● What you will do
• a. Reproduce word for word the stretch of the bus ETA review from "3 major / 0" through "for public-transit agencies.".
• b. In two sentences, summarize the bus ETA review.
• c. Continue the bus ETA review from where it stops.

● Reading passage
A structured set of objections, weighed in public.

Desk editor's note, referee report, simulated authors' rebuttal, and a circularity audit. Tearing a paper down is the easy half of reading it; the pith above is the substance, this is the friction.

Desk Editor's Note private letter to a colleague

The paper sketches a generative model for single-route bus ETA from historical data alone, but the abstract supplies no architecture, metrics, or baselines.

read the letter

The main takeaway is that this work trains a deep generative model on historical data from one bus route to produce and update ETAs in real time without pulling in large external datasets. That setup directly targets cities where cab-style GPS corpora do not exist and where bus data can be sparse or noisy. The Delhi experiments on three routes show the authors tried to keep the claim grounded in actual transit operations rather than synthetic benchmarks. The generative framing is a reasonable match for the task because it can in principle output distributions and condition on partial trip information as the bus moves. Those are the parts that feel useful on first read. The soft spots are more substantial. The abstract never names the generative architecture, the loss, how missing values or outliers are handled, or any quantitative comparison to simple baselines such as route-average travel times or basic regression. Without those pieces it is hard to judge whether the model actually improves on what a transit agency already does or whether the learned distribution simply reproduces the training data. The central assumption that single-route history is enough to generalize under anomalies therefore sits on thin evidence. If the full paper contains the missing implementation details and controlled results, the contribution becomes clearer; on the abstract alone the work reads as a preliminary proposal rather than a finished method. This is mainly for people already working on applied time-series models in transportation or for agencies that need lightweight, route-specific tools. A reader looking for a ready-to-deploy system will not get enough from the current version. I would still send it to referees so the authors can supply the architecture, training procedure, and numbers that are currently absent.

Referee Report

3 major / 0 minor

Summary. The manuscript proposes a deep generative model trained solely on historical ETA data from individual bus routes to learn the probability distribution over trip ETAs; conditional on real-time trip information, the model updates ETA predictions on the go. It claims this route-specific approach captures non-linearity, accommodates anomalies and missing values, requires no external data sources, and is demonstrated via experiments on three Delhi routes.

Significance. If the generative model can be shown to produce usable conditional distributions from limited single-route corpora despite noise, the work would offer a practical, low-data alternative to cab-centric ETA methods for public-transit agencies.

major comments (3)

[Abstract] Abstract: the central claim that a deep generative model 'learns the probability distribution of ETA data across trips' and 'updates the ETA information on the go' is unsupported because the abstract (and, per the provided description, the manuscript) supplies no architecture, loss function, training objective, or mechanism for conditioning or handling incomplete observations.
[Abstract] Abstract: the assertion that the model 'captures the non-linearity of the task well' and handles 'outliers, anomalies and may be incomplete' data is load-bearing yet unaccompanied by any quantitative metrics, baseline comparisons, ablation on anomaly injection, or cross-validation results on the three Delhi routes.

[Interface element records]

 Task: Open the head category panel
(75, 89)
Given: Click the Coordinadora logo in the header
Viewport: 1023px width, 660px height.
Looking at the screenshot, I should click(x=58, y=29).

● Answers for this exercise
• a.
3 major / 0 minor

Summary. The manuscript proposes a deep generative model trained solely on historical ETA data from individual bus routes to learn the probability distribution over trip ETAs; conditional on real-time trip information, the model updates ETA predictions on the go. It claims this route-specific approach captures non-linearity, accommodates anomalies and missing values, requires no external data sources, and is demonstrated via experiments on three Delhi routes.

Significance. If the generative model can be shown to produce usable conditional distributions from limited single-route corpora despite noise, the work would offer a practical, low-data alternative to cab-centric ETA methods for public-transit agencies.

• b. The review covers a paper that trains a deep generative model on historical data from a single bus route to produce and update ETAs in real time without external datasets, tested on three Delhi routes. The reviewers see the approach as suited to cities without large GPS corpora, but they note that the abstract gives no architecture, loss, handling of missing values, or baseline comparisons, so the work reads as a preliminary proposal.

• c.
[Abstract] Abstract: the weakest assumption—that historical data collected on a single bus route suffices to train a generative model that generalizes to future trips—is presented without any description of data preprocessing, outlier modeling, or robustness experiments, directly undermining the claim of applicability in data-scarce settings.

Simulated Author's Rebuttal

3 responses · 0 unresolved

We thank the referee for the detailed feedback on the abstract. We agree that the abstract should more explicitly reference the model's technical elements and experimental support from the manuscript. We will revise the abstract to address these concerns while preserving its brevity. Point-by-point responses follow.

read point-by-point responses

Referee: [Abstract] Abstract: the central claim that a deep generative model 'learns the probability distribution of ETA data across trips' and 'updates the ETA information on the go' is unsupported because the abstract (and, per the provided description, the manuscript) supplies no architecture, loss function, training objective, or mechanism for conditioning or handling incomplete observations.

Authors: The manuscript body details the deep generative model architecture, training objective, conditioning mechanism on real-time progress, and handling of incomplete observations. To make these elements evident from the abstract alone, we will revise the abstract to concisely summarize the generative modeling approach and conditioning process. revision: yes
Referee: [Abstract] Abstract: the assertion that the model 'captures the non-linearity of the task well' and handles 'outliers, anomalies and may be incomplete' data is load-bearing yet unaccompanied by any quantitative metrics, baseline comparisons, ablation on anomaly injection, or cross-validation results on the three Delhi routes.

Authors: The experiments section reports quantitative metrics, baseline comparisons, and results across the three Delhi routes, including robustness aspects. We will revise the abstract to include key performance indicators and note the experimental validation on real data. revision: yes
Referee: [Abstract] Abstract: the weakest assumption—that historical data collected on a single bus route suffices to train a generative model that generalizes to future trips—is presented without any description of data preprocessing, outlier modeling, or robustness experiments, directly undermining the claim of applicability in data-scarce settings.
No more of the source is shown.